Example: A palliative care mentoring program, which pairs a new frontline or part-time staff member with an experienced staff member, can provide the opportunity for experienced staff members to share their knowledge, experience and skill.
Acknowledgement of Death and Bereavement Services
- An essential part of quality end-of-life care is providing services and support to the family following the dignified death of a resident. Properly acknowledging a resident's death supports the care community as it grieves and celebrates the resident's life.
- There are several approaches that residences could use to respectfully acknowledge the death of an individual with dementia. Examples include:
- Alert all staff members on duty that a resident has just died to ensure staff members do not walk into the resident's room unaware of his or her death.
- Tell the resident's roommate, if applicable, about the death.
- Place a "hold" on the resident's bed or room for a period of time out of respect for both the resident and family.
- Place a flower on the resident's bed for a period of time.
- Let other residents know of a death and when services will occur.
- Occupy those who might be upset by the arrival of the mortuary with an activity.
- Create a "memorial book" or "book of condolences" and place it in the lobby or foyer so that members of the community can pay tribute to the resident by writing words of encouragement for the family and signing their names.
Note: Families should have an opportunity to decide whether this is something they want.
- Place the resident's photograph on a special "recognition wall" for several days to mark the passing of a member of the community, or place an obituary in the residence's newsletter.
Note: The use of resident pictures and personal information must comply with the federal Health Insurance Portability and Accountability Act's (HIPAA) privacy regulations.

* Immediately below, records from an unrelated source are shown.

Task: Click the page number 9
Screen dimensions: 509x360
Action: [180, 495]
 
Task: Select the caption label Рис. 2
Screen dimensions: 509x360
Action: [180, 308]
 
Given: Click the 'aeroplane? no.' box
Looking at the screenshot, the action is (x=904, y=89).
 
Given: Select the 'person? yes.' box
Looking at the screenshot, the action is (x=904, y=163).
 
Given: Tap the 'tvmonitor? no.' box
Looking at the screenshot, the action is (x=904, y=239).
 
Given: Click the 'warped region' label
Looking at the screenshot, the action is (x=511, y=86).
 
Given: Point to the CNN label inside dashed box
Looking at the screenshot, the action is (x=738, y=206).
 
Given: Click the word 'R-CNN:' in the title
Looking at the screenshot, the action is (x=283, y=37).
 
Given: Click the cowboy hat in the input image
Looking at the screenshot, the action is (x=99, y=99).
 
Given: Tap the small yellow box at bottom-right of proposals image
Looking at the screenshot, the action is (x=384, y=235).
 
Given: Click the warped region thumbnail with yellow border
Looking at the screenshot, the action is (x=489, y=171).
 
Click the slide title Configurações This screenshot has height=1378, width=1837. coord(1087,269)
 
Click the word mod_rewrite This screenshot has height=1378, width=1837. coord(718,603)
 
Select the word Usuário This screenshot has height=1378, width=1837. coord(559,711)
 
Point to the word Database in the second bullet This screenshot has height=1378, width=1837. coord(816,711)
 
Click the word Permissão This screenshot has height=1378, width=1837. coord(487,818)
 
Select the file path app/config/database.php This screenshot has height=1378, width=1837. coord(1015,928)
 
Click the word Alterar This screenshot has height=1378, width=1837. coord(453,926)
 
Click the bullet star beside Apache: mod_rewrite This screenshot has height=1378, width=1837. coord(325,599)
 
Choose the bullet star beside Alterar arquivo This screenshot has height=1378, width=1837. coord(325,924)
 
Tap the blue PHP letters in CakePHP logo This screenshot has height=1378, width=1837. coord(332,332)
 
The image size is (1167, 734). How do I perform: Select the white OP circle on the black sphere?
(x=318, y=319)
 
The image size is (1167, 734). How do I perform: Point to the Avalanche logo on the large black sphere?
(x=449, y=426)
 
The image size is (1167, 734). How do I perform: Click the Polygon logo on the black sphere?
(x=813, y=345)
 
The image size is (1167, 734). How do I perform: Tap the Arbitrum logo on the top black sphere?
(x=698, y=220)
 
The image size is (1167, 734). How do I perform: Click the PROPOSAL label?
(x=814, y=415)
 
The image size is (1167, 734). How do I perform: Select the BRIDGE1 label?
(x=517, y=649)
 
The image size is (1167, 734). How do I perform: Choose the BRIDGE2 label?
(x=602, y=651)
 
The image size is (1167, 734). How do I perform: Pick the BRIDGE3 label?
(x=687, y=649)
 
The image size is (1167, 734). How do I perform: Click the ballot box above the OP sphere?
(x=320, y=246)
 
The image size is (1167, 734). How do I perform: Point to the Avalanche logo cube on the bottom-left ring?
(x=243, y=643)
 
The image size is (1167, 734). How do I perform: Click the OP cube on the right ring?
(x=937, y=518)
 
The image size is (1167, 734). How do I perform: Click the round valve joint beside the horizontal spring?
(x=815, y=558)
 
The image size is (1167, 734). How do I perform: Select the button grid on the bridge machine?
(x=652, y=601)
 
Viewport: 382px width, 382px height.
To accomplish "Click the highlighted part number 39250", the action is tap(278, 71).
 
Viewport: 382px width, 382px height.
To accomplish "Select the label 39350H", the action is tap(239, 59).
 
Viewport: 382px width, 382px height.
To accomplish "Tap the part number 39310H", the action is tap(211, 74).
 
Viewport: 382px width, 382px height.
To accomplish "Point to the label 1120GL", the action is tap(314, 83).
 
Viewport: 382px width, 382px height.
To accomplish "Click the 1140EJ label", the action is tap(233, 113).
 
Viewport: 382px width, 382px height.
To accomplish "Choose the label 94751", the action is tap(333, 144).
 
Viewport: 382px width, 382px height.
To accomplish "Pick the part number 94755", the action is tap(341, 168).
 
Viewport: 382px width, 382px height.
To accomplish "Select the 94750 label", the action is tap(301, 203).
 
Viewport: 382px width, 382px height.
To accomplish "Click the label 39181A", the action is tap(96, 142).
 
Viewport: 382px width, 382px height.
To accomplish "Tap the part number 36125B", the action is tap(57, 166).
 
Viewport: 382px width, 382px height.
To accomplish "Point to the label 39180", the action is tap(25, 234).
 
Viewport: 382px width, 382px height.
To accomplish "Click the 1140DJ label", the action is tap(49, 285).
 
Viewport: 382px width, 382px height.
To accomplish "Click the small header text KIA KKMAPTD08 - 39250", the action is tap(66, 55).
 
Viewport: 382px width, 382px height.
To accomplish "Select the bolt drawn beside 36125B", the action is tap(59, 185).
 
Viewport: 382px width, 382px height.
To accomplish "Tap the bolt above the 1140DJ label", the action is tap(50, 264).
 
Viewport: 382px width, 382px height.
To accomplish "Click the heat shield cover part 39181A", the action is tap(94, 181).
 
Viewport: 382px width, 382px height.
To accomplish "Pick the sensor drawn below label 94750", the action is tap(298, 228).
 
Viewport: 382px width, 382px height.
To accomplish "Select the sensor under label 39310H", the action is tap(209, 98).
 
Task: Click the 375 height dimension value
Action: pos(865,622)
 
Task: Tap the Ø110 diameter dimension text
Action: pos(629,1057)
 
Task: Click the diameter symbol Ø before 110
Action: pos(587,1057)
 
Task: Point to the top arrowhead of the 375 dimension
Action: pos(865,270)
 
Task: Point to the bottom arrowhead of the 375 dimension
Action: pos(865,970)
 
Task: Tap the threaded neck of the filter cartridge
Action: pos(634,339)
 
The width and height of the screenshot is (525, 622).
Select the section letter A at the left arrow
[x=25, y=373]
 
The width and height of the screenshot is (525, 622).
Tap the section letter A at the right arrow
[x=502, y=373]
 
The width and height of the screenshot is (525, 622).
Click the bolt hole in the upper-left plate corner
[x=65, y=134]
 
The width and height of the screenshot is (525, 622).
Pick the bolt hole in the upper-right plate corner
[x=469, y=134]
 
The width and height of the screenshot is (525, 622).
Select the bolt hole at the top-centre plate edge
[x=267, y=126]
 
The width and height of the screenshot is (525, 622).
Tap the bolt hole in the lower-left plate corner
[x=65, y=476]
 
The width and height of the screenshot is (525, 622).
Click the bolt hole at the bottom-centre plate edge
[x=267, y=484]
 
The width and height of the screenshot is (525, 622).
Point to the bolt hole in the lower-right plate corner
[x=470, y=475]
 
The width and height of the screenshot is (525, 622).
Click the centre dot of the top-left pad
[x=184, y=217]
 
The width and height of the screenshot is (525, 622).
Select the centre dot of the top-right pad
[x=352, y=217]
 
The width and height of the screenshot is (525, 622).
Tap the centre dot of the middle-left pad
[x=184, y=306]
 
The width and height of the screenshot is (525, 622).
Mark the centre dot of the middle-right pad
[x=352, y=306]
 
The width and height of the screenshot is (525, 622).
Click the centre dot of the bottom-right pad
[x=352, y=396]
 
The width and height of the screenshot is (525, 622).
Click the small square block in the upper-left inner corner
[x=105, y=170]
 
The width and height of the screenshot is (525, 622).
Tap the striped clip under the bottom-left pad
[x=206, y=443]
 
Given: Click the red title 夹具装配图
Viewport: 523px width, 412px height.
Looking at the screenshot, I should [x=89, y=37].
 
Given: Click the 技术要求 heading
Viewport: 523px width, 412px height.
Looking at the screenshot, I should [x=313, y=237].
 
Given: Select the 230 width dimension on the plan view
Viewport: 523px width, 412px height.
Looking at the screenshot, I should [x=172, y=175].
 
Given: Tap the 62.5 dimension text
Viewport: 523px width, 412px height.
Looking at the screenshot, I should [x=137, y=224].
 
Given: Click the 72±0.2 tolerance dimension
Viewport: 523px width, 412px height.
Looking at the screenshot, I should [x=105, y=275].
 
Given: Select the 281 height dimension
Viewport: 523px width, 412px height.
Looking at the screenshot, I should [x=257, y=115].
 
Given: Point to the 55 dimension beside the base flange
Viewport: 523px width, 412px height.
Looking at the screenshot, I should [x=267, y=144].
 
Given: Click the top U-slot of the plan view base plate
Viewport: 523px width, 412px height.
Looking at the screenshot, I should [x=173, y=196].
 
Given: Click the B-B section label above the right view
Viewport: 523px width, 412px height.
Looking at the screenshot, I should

- Assisted living residences and nursing homes, in coordination with hospice services, can recognize staff and family bereavement in a number of ways:
- Conduct periodic in-house memorial services to bring together current residents, family members and staff members to recognize and celebrate the lives of residents who have died. Staff can get the permission of families for the memorial service, help plan and officiate at the memorial, and provide anecdotes about their experiences with the resident.
Note: Resident memorial services give staff, residents and volunteers who have developed close relationships with a former resident an opportunity to grieve.
- Staff and residents need time to grieve and say goodbye to a resident they have cared for or lived with over the years.
Example: Inform workers who have an emotional attachment to their residents about imminent death and provide them with an opportunity to be present and supportive during a resident's final hours and to say farewell.
Example: Provide ways for staff to pay tribute to a resident who has died, such as writing a poem, creating a collage of photos or a time to share stories.
Example: Provide residents with transportation to memorial services.